◆ FAÇA ISTO
Continue a notícia sobre o curso da Escola Paulista da Magistratura a partir da última frase apresentada.

◆ TRECHO DO DOCUMENTO
________________________________________
A Escola Paulista da Magistratura (EPM) realizou, na última semana, curso Comunidade de Informações e o Combate ao Crime Organizado e ao Terrorismo Urbano. Oferecido presencialmente e a distância, o curso teve a participação de magistrados, promotores de Justiça, advogados, integrantes das Forças Armadas, policiais, servidores do Judiciário e outros profissionais e foi coordenado pelos desembargadores José Damião Pinheiro Machado Cogan e Marco Antonio Marques da Silva, responsáveis pela área de Direito Processual Penal e Direito Penal da EPM.
De acordo com o desembargador José Damião Pinheiro Machado Cogan, o curso foi ministrado em razão da atualidade do tema: “Diante dos problemas que estamos vivendo, surgem dúvidas sobre a atuação da inteligência de cada um dos órgãos relacionados à segurança e todos terão a oportunidade de apresentar sua visão no curso”.
Na abertura do evento, o desembargador Marco Antonio Marques da Silva ressaltou a necessidade de se atentar não apenas para o que acontece em determinado local, mas em todo o mundo: “Precisamos, cada vez mais, trocar ideias e informações e o desembargador Damião Cogan sempre teve essa visão de vanguarda de ouvir e debater com especialistas das diferentes áreas”.
________________________________________
◆ DADOS
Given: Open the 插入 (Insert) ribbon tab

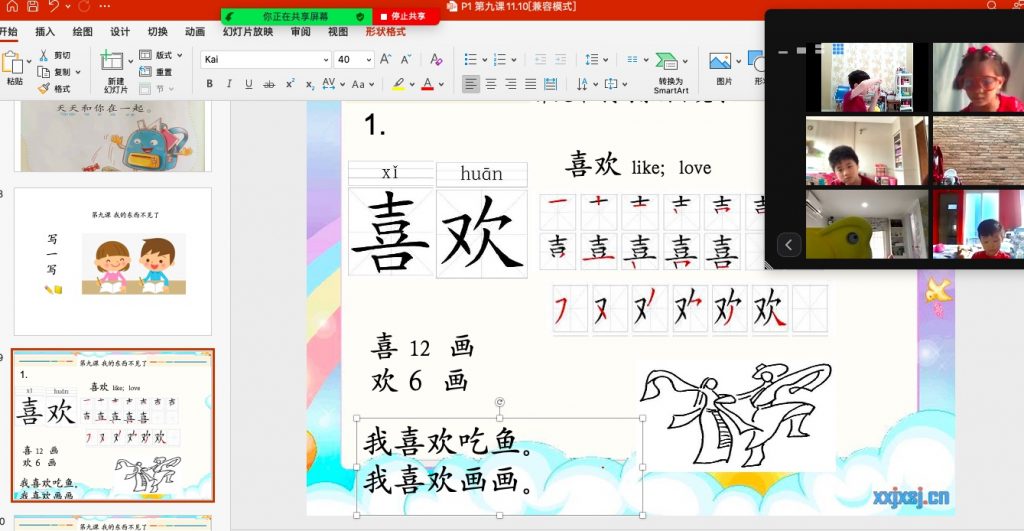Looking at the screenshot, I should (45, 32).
________________________________________
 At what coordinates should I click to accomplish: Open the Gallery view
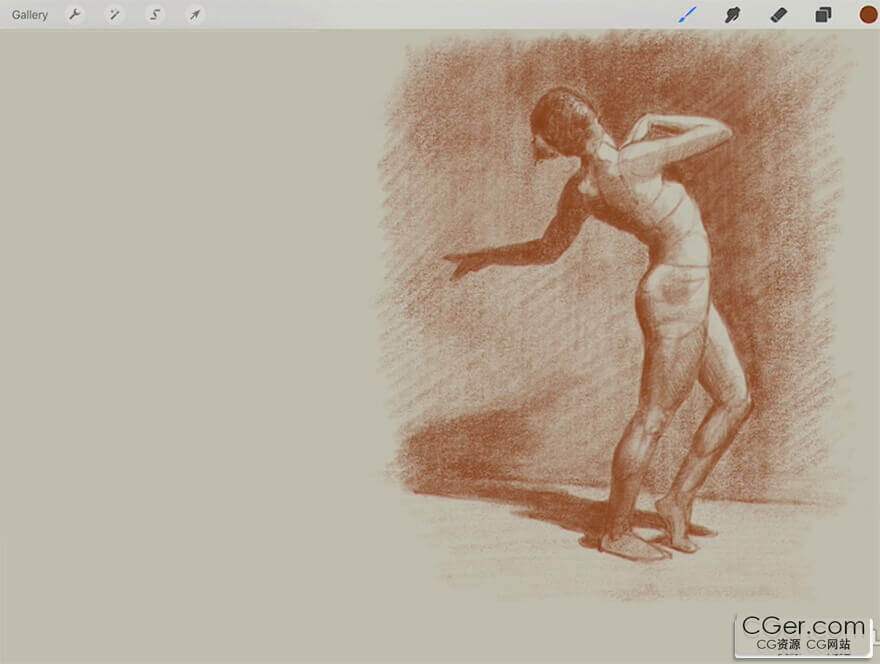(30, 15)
________________________________________
◆ EXERCÍCIO RESOLVIDO
Panorama – Iniciando as exposições, o coronel Rubens Alberto Rodrigues Januário, oficial da inteligência do Comando Militar do Sudeste, discorreu sobre a atuação do Exército no combate ao crime organizado. Ele apresentou um panorama histórico e explicou as razões de ascensão das principais organizações criminosas no Brasil. Por fim, destacou a preocupação e as medidas adotadas pelo Exército para evitar a infiltração de integrantes dessas organizações. “Para isso, é fundamental a cooperação com os órgãos de segurança pública, a avaliação sobre a necessidade de emprego de tropas, como ocorreu no Rio de Janeiro, e o foco no trabalho de inteligência”, concluiu.
Na sequência, o delegado regional de investigação e combate ao crime organizado em São Paulo, Marcelo Vieira Godoy, explicou os instrumentos e estratégias utilizados pela Polícia Federal. Entre elas, apontou a cooperação internacional (judiciária, jurídica direta ou administrativa e a policial, por meio da Interpol), citando, ainda, a importância da capacitação dos policiais, do fortalecimento das corregedorias, do aumento de pessoal de tecnologia e do estabelecimento de acordos de cooperação: “Somente com a integração das diferentes forças de atuação policial e de persecução penal nacionais e internacionais será possível o efetivo combate da criminalidade organizada moderna”.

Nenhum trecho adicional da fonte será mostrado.